Module brevettiai.utils.upload_data

Functionality and script to upload data to the Brevetti AI Platform

Expand source code
#!/usr/bin/env python
"""
Functionality and script to upload data to the [Brevetti AI Platform](https://platform.brevetti.ai)

"""
import argparse
import os.path
import time
import concurrent
from tqdm import tqdm
import os
from brevettiai.platform.models.dataset import Dataset
from brevettiai.platform import PlatformAPI


def recursive_relative_paths(path, reverse=False):
    for root, dirs, files in os.walk(path):
        if reverse:
            dirs[:] = dirs[::-1]
        for file in files:
            file_path = os.path.join(root, file)
            dataset_path = os.path.relpath(file_path, path)
            yield (file_path, dataset_path.replace("\\", "/"))

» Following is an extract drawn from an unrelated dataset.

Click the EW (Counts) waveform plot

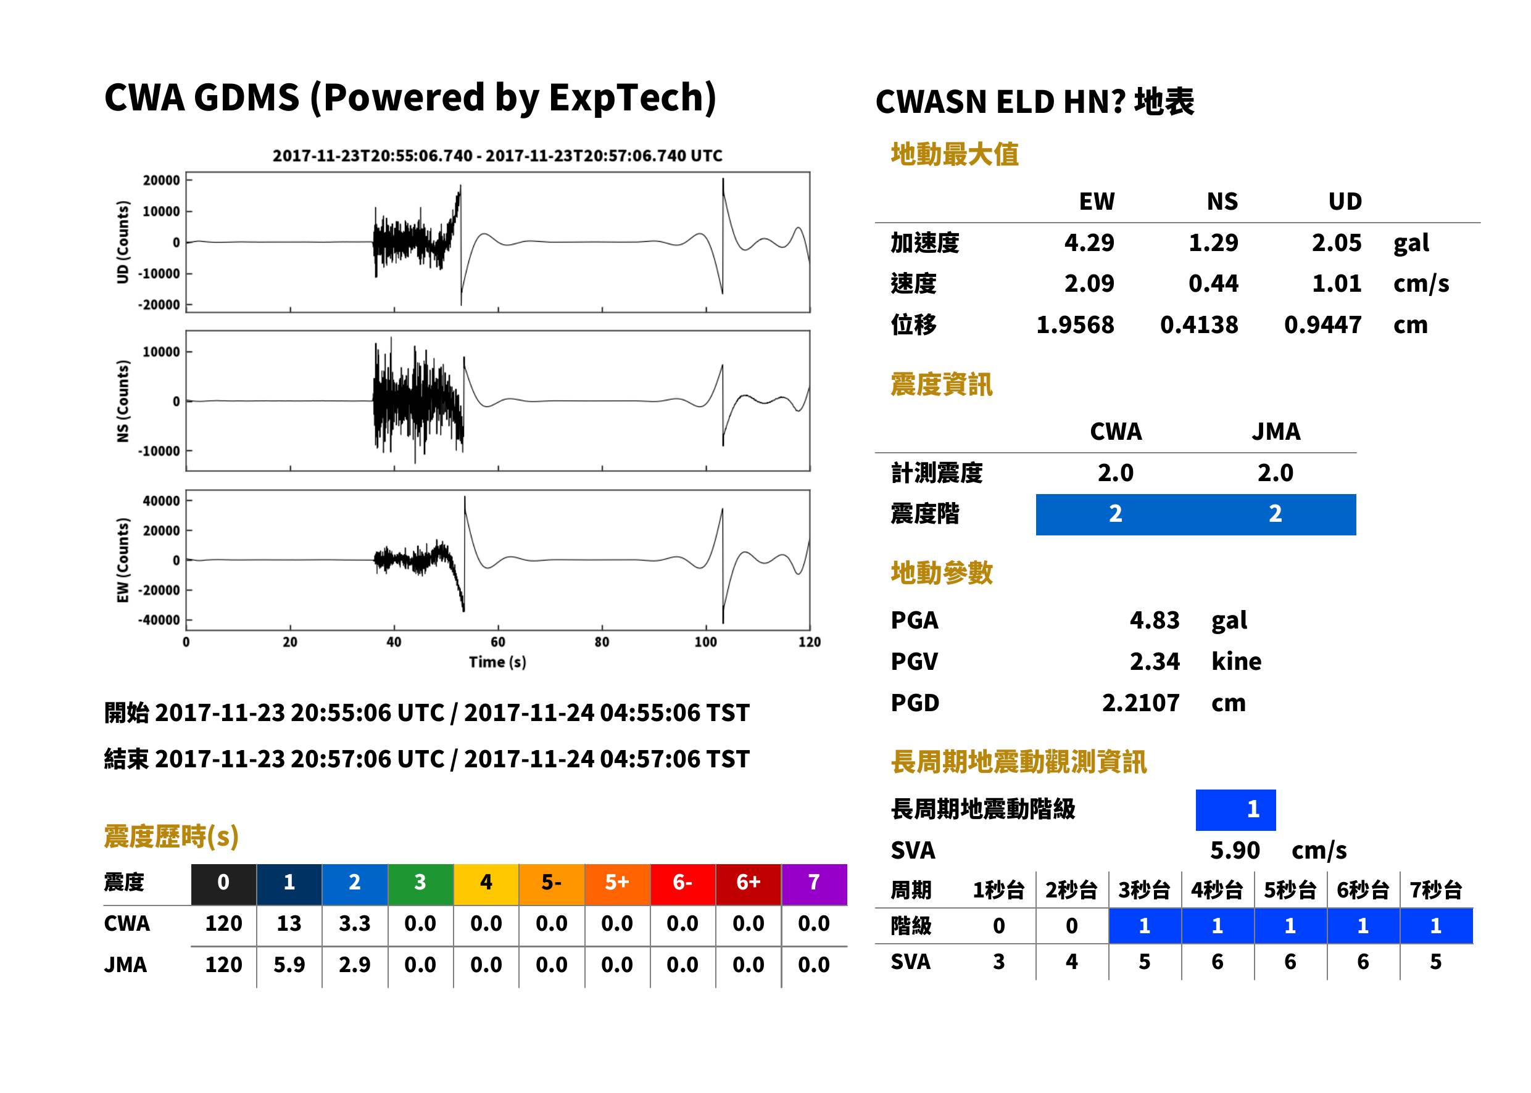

def filtered_generator(path, filter_files, reverse=False):
    for (disk_path, dataset_path) in recursive_relative_paths(path):
        ix = filter_files.searchsorted(dataset_path)
        if ix >= len(filter_files) or filter_files[ix] != dataset_path:
            yield disk_path, dataset_path

def copy_recursive(dataset, generator):
    def upload_to_ds(ds, src, ds_target):
        pth = ds.get_location(ds_target)

        status = ds.io.copy(src, pth)
        return pth

    with concurrent.futures.ThreadPoolExecutor(max_workers=16) as executor:
        futures = []
        for (disk_path, dataset_path) in generator:
            future = executor.submit(upload_to_ds,
                                    dataset, disk_path, dataset_path)
            futures.append(future)
    for f in tqdm(concurrent.futures.as_completed(futures), total=len(futures)):
        pass


"""
Example usage:

python -m brevettiai.utils.upload_data my_local_folder --dataset_name "My new dataset name" --username my_name@my_domain.com --password *****
"""
if __name__ == '__main__':
    parser = argparse.ArgumentParser()
    parser.add_argument('input_folder', help='Absolute path to the folder containing the Dataset')
    parser.add_argument('--dataset_name', help='Name of the dataset as it will appear on the platform')
    parser.add_argument('--reference', help='Reference Field for the dataset')
    parser.add_argument('--username', help='Brevetti-AI platform username (https://platform.brevetti.ai)')
    parser.add_argument('--password', help='Brevetti-AI platform password (https://platform.brevetti.ai)')
    parser.add_argument('--dataset_id', help="Id of existing dataset to upload to")
    parser.add_argument('--overwrite', help="Overwrite data in existing dataset (only used if uploading to an existing dataset)", type=bool, default=False)
    parser.add_argument('--reverse', help="Reverse order of upload", type=bool, default=False)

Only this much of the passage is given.